С интересом туриста ехал я на Страсбур - тогда еще французский город, с населением немецкой расы, ехал демократично, в третьем классе, и дорогой видел много характерного, особенно когда из Страсбура отправился к немецкой границе. Со мною сидели солдаты и шварцвальдские крестьяне. Францию любили не только эльзасцы и лотарингцы, но и баденские немцы. Близость офранцуженных провинций делала то, что и в Бадене чувствовалось культурное влияние Франции.
Попадал я в самый бойкий момент сезона, во время скачек, и увидал сейчас же весь Париж бульваров и театров, вплоть до кокоток, лица которых примелькались вам и в парижских кафе. Еле нашел я мансарду, в скромном отельчике "Deutsher Hof" (и теперь еще существующем, но с другой вывеской) и отправился сейчас же к зданию "Conversation", к той Promenade, с описания которой начинается тургеневский "Дым".
Чего-нибудь типично немецкого (как теперь на всех водах Германии) я не нашел, зато - самый развал космополитической публики.
Играли и в большой концертной зале кургауза, и в боковых залах. Не имея никакой игральной жилки, я не поставил даже гульдена - тогда можно было ставить и эту скромную монету, а только обошел все залы и постоял у столов. Помню, первый русский, сидевший у первого же от входа рулеточного стола, был не кто иной, как Николай Рубинштейн. Я его уже видал в Москве в конце 1866 года. Он сидел с папиросой в длиннейшем мундштуке, с сосредоточенным лицом страстного игрока.

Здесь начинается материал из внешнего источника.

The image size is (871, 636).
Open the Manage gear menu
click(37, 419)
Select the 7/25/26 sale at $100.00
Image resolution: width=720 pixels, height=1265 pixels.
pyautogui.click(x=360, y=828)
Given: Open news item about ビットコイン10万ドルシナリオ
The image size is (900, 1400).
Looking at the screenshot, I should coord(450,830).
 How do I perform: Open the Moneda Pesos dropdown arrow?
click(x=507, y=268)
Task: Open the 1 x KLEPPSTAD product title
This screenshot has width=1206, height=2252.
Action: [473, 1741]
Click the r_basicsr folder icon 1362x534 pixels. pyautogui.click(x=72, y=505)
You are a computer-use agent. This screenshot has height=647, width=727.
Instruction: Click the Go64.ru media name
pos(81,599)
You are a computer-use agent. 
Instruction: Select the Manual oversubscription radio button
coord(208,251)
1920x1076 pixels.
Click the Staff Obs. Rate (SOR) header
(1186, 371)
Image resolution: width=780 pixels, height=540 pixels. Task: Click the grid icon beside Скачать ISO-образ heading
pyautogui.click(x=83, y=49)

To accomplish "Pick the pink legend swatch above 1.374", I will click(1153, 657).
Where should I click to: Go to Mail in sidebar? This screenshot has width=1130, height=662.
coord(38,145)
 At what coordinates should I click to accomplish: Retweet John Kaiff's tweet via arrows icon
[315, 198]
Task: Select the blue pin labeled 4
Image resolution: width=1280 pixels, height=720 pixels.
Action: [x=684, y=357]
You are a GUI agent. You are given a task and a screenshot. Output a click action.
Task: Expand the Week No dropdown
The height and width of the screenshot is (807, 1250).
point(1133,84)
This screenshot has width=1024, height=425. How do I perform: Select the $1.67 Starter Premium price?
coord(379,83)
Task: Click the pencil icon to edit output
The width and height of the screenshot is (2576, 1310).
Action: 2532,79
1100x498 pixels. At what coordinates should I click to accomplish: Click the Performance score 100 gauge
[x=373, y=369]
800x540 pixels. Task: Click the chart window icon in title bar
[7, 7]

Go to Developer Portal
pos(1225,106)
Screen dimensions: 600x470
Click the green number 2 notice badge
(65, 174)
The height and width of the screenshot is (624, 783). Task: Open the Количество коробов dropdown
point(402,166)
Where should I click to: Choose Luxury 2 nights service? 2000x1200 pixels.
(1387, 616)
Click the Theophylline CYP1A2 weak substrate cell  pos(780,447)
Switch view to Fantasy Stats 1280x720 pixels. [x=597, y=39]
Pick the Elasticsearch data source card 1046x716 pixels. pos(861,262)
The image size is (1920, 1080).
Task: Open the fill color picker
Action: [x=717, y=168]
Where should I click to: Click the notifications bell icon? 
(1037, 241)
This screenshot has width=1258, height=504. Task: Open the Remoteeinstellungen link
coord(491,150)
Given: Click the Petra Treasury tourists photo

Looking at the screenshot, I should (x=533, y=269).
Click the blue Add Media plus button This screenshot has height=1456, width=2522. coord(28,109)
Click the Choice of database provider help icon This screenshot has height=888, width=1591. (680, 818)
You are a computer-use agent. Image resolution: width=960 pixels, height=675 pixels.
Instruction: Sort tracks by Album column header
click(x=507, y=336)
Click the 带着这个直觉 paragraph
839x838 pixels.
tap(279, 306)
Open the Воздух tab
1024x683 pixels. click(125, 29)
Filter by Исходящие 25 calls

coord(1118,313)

В той боковой зале, где шла более крупная игра в rente et quarante, я заметил наших тогдашних петербургских "львиц" и во главе их княгиню Суворову (рожденную Базилевскую), считавшуюся самой отчаянной игрицей. А рядом несколько тогдашних знаменитых кокоток с Корой Перль (Пирль) во главе, возлюбленной принца Наполеона. И тут, и у киоска музыки, у столиков - вы могли наткнуться на парижских знаменитостей той эпохи: и Оффенбах, и актриса Шнейдер, и тенор Марио, и целый ассортимент бульварных лиц.